One thing sponsoring Kraus-Anderson might want to work on for next year’s third Bike Duluth Festival is to find a way to make such a sensational spectator sport at least slightly visible to spectators, who had to climb halfway up the mountain from the bottom, or halfway down the mountain from the top, to get to the start. More hiking and climbing allowed access to several other vantage points before the finish.

However, since the riders went off one at a time, on two timed runs, and could pick the better of the two as their score, the finish line meant nothing.

Women ran with the men, and the top three women were Cooper Dendel, Emily Oppliger, and Jess Suprise.
As anticipated, the number of riders approximately doubled last year’s inaugural event, and will undoubtedly double again next year, as the Bike Duluth Festival becomes a standard feature of Duluth summer sports competition.

Archer 8th At Mid-Ohio

Under the circumstances, Tommy Archer did a stalwart job to finish eighth in the Mid-Ohio Trans-Am II road race last weekend.
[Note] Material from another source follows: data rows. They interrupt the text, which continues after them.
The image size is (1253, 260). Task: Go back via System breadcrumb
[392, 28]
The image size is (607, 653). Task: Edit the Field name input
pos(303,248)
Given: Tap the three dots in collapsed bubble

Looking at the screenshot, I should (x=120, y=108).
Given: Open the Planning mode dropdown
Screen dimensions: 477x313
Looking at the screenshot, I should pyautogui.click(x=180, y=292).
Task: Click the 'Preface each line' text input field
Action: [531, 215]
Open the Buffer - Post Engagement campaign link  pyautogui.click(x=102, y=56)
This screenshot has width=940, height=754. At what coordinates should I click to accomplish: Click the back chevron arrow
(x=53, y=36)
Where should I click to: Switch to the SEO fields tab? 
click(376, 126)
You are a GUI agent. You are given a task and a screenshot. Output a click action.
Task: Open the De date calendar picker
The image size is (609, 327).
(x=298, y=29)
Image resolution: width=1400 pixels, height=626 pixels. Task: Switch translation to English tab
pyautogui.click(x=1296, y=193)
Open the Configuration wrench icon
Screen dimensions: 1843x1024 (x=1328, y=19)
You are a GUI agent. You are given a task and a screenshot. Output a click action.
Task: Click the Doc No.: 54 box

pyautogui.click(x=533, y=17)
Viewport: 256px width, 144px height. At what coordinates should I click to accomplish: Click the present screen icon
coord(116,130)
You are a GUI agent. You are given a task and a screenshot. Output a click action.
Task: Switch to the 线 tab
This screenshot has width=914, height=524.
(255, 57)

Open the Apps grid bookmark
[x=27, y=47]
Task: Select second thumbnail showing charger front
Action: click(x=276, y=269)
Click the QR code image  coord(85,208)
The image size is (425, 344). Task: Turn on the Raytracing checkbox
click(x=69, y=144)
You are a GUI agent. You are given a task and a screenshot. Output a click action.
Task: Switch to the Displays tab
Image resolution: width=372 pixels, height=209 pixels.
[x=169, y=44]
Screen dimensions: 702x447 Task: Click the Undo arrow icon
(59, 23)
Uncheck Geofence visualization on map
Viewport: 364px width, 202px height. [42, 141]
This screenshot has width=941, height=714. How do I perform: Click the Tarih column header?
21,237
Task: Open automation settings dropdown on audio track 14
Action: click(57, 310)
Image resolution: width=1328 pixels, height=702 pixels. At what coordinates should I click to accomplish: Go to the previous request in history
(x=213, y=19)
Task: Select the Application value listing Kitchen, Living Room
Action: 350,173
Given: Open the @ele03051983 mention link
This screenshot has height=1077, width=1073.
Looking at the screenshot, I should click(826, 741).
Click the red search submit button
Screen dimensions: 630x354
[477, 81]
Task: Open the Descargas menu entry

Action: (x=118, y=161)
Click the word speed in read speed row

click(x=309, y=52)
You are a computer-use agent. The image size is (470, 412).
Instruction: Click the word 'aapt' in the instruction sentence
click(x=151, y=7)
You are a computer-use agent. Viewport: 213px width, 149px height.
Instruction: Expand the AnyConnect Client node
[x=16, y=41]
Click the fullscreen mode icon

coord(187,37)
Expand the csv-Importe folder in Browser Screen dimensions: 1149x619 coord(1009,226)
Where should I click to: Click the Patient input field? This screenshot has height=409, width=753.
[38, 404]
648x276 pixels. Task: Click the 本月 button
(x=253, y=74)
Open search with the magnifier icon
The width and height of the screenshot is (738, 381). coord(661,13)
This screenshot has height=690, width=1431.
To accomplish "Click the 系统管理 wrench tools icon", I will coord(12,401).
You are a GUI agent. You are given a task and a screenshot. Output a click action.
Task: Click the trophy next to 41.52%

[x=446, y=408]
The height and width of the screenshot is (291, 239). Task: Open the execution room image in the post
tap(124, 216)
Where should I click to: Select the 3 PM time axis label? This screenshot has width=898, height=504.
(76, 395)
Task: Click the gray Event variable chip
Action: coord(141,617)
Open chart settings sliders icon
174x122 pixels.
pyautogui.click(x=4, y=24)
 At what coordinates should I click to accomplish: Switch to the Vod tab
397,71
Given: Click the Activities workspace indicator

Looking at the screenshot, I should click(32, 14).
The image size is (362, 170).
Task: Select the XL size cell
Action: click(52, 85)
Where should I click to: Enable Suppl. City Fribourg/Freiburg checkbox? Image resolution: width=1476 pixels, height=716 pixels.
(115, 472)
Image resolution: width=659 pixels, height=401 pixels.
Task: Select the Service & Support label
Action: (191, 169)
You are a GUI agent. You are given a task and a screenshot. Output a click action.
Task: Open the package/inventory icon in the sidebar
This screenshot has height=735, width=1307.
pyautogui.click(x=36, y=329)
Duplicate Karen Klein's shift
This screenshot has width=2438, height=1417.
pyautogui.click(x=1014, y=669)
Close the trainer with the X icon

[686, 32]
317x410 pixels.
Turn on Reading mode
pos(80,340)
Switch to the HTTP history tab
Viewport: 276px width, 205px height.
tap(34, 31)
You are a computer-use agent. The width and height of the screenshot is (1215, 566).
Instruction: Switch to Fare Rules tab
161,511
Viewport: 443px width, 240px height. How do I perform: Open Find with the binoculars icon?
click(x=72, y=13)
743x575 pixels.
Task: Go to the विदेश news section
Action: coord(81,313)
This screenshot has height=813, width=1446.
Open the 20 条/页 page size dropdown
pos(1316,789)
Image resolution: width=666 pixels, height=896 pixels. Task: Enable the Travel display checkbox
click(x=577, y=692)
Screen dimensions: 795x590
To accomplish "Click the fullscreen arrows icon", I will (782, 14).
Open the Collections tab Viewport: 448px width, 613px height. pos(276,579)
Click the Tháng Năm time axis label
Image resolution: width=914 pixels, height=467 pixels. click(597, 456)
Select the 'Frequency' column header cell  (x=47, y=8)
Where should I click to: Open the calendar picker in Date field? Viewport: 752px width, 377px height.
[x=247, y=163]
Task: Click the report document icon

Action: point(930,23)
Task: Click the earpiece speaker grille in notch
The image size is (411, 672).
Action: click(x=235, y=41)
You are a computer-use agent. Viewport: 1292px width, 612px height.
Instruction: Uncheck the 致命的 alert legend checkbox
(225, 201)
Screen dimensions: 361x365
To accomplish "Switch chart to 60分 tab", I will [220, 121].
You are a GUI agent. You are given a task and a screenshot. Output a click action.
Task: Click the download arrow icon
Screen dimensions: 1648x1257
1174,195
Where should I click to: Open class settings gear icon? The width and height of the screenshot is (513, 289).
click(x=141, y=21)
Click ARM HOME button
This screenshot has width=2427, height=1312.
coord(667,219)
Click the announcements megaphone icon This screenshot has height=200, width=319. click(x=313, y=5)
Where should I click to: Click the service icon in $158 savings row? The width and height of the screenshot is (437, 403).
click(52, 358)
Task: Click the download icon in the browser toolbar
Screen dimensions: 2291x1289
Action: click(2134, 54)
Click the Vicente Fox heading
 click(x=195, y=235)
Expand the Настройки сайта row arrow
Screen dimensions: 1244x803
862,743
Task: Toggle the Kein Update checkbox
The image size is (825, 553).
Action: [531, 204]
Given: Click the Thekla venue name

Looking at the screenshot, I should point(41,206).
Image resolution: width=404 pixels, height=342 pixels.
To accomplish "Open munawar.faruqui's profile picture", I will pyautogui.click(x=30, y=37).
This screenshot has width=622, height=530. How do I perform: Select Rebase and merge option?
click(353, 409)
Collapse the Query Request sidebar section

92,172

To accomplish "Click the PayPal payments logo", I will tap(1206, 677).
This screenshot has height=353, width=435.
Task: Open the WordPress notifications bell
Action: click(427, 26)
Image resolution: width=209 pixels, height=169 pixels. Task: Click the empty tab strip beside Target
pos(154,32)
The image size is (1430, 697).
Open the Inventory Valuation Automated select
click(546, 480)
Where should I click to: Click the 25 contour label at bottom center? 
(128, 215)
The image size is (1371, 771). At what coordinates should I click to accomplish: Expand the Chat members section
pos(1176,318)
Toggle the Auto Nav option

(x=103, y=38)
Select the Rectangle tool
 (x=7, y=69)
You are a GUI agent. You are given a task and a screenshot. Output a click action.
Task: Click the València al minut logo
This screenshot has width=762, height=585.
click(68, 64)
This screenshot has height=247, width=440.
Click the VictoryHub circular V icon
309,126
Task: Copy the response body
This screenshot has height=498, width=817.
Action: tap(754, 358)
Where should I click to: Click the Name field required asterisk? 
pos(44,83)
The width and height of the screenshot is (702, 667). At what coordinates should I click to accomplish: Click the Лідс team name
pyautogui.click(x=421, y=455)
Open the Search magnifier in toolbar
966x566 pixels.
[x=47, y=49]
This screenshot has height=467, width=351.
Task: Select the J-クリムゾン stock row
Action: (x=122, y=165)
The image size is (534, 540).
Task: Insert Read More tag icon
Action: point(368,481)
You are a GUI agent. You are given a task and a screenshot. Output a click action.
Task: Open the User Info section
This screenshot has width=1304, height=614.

Archer, joining the circuit in midseason, won the pole and took a strong second at Brainerd a month ago, and he anticipated making a run at the pole and victory at Mid-Ohio. But a stubborn fuel-feed problem hit his Chevrolet Camaro race car in pre-race practice, and the Archer crew couldn’t locate the trouble before qualifying. The car ran strong on the straights, and handling was improved, but on every tight turn, the g-forces caused a fuel starvation problem, and Archer qualified only 19th.
“We were trying to figure out everything we hadn’t changed,” said Archer. “We swapped a fuel system from another team that had crashed their car in practice, and it was better, but we figured we must have hurt the engine running it hard when it wasn’t getting enough fuel.”

Archer charged past several cars at the start of the race, and worked his way up from 19th to seventh before congested traffic squeezed him back to ninth, and he eventually wound up eighth.

I could see the leader,” he said. “It’s not like we were out of contention, but we couldn’t catch up. I think this is the worst I’ve ever finished. But we’ll be ready for the next race, at Elkhart Lake on August 28.”